TASK STATEMENT:
For each line of the data below, copy it if it holds the word "computer".

DATASET RECORDS:
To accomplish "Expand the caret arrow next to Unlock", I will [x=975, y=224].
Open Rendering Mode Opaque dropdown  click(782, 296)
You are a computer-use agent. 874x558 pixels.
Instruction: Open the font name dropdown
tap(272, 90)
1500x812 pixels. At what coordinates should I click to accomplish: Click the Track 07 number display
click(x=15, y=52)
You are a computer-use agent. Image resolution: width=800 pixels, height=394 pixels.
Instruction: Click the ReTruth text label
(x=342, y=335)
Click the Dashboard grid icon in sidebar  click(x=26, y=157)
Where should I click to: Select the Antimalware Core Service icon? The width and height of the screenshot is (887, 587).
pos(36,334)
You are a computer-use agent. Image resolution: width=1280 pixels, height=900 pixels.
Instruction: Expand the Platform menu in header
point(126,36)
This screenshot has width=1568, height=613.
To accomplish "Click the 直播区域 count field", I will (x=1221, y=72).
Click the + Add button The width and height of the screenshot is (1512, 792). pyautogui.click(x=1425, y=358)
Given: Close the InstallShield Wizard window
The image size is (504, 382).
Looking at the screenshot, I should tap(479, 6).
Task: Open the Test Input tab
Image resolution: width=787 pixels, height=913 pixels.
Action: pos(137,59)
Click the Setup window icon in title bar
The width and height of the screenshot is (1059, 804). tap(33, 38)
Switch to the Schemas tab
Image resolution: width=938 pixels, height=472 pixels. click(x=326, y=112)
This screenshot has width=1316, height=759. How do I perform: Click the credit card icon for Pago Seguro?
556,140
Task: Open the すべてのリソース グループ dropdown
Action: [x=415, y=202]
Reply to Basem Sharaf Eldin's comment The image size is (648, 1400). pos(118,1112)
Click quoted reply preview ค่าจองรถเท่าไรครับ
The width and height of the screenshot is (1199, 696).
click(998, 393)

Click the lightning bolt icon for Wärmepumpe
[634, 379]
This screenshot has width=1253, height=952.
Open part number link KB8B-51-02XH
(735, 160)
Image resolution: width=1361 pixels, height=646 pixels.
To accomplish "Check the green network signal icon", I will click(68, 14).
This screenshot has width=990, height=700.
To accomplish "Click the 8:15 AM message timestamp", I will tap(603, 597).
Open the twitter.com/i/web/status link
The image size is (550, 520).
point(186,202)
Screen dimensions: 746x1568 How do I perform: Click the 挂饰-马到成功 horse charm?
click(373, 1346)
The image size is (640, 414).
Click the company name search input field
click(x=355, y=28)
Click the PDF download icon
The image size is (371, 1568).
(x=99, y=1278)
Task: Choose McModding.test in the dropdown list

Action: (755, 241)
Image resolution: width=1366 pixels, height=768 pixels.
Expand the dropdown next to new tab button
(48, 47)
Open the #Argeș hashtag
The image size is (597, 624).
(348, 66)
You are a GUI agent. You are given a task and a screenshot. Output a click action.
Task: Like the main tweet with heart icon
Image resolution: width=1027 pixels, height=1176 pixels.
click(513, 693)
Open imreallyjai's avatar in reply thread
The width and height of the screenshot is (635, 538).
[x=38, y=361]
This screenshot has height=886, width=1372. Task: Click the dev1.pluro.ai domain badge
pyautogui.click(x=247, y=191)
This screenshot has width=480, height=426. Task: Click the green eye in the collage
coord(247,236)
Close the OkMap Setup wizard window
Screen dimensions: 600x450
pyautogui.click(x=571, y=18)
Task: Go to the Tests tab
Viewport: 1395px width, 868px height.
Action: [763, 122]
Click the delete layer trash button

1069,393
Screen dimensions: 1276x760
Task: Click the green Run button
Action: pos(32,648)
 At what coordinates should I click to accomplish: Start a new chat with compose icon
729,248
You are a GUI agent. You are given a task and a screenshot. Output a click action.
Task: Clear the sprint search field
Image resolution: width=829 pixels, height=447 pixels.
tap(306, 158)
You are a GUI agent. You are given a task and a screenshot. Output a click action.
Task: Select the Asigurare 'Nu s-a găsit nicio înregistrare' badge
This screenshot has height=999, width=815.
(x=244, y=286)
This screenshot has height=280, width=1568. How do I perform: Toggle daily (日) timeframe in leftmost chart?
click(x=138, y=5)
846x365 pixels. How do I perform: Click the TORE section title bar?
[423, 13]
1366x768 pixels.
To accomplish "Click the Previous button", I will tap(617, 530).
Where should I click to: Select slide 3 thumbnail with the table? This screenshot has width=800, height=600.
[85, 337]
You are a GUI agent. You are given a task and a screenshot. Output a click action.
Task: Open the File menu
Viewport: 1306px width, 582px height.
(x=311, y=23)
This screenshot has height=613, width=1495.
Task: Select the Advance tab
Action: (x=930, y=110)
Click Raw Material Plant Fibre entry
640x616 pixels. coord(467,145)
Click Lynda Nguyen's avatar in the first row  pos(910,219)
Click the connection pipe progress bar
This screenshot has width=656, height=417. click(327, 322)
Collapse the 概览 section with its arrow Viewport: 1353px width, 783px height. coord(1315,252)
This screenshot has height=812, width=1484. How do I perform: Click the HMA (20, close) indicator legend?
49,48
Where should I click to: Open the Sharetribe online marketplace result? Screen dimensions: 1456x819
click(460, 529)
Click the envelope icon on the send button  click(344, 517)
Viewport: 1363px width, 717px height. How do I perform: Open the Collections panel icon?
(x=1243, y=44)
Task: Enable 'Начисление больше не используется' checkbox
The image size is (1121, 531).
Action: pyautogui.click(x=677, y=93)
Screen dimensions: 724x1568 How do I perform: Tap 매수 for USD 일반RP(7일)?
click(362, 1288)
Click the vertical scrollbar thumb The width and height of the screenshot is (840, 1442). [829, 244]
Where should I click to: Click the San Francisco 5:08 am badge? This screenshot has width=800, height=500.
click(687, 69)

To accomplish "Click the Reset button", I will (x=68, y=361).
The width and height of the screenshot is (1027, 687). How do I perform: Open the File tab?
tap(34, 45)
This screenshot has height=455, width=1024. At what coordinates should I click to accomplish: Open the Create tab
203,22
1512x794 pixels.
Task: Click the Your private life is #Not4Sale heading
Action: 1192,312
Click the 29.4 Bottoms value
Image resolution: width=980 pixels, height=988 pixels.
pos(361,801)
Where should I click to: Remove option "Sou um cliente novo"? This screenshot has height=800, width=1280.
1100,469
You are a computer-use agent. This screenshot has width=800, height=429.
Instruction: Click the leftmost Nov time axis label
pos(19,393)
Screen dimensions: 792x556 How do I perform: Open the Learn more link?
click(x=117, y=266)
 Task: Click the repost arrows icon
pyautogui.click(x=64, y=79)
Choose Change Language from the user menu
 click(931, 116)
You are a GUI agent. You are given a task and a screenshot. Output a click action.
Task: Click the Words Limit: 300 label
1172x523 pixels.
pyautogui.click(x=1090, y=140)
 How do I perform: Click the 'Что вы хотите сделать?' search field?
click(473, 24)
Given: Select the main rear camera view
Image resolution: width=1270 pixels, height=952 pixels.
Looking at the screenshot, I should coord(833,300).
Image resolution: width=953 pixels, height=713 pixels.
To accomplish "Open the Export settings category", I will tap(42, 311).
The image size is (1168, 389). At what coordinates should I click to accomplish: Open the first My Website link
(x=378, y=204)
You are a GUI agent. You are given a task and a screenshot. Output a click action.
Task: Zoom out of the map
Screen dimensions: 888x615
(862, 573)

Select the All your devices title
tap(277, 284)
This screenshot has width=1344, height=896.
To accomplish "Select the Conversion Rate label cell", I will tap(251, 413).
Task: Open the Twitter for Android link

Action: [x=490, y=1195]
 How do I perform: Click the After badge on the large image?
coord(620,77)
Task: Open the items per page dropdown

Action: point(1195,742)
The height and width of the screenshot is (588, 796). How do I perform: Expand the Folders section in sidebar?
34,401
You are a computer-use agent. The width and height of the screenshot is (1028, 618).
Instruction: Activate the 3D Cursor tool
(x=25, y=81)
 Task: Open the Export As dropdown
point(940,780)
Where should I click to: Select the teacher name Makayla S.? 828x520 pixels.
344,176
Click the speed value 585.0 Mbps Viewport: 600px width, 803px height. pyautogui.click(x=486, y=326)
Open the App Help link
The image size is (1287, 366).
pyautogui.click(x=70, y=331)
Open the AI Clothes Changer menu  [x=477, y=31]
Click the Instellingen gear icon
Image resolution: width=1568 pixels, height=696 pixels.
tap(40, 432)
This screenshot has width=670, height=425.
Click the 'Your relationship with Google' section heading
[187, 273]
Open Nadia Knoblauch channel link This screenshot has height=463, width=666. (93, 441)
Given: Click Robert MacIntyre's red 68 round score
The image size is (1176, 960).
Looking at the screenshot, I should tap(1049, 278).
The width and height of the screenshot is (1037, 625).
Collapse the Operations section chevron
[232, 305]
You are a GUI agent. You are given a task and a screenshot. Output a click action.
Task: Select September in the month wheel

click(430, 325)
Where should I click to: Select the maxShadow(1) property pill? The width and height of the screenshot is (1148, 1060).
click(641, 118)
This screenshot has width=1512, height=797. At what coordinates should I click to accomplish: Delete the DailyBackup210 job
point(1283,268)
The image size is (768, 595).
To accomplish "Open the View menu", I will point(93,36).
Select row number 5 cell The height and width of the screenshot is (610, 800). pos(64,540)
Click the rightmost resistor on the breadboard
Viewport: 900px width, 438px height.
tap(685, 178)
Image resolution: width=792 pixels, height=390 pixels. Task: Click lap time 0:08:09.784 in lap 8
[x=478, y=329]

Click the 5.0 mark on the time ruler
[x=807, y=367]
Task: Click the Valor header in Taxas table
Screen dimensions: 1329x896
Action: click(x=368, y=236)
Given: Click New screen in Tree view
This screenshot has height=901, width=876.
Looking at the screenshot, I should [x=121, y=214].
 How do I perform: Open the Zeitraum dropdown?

ANSWER FOR THIS EXERCISE:
You are a computer-use agent. 874x558 pixels.
You are a computer-use agent. Image resolution: width=800 pixels, height=394 pixels.
You are a computer-use agent. Image resolution: width=1280 pixels, height=900 pixels.
You are a computer-use agent. This screenshot has width=800, height=429.
You are a computer-use agent. The width and height of the screenshot is (1028, 618).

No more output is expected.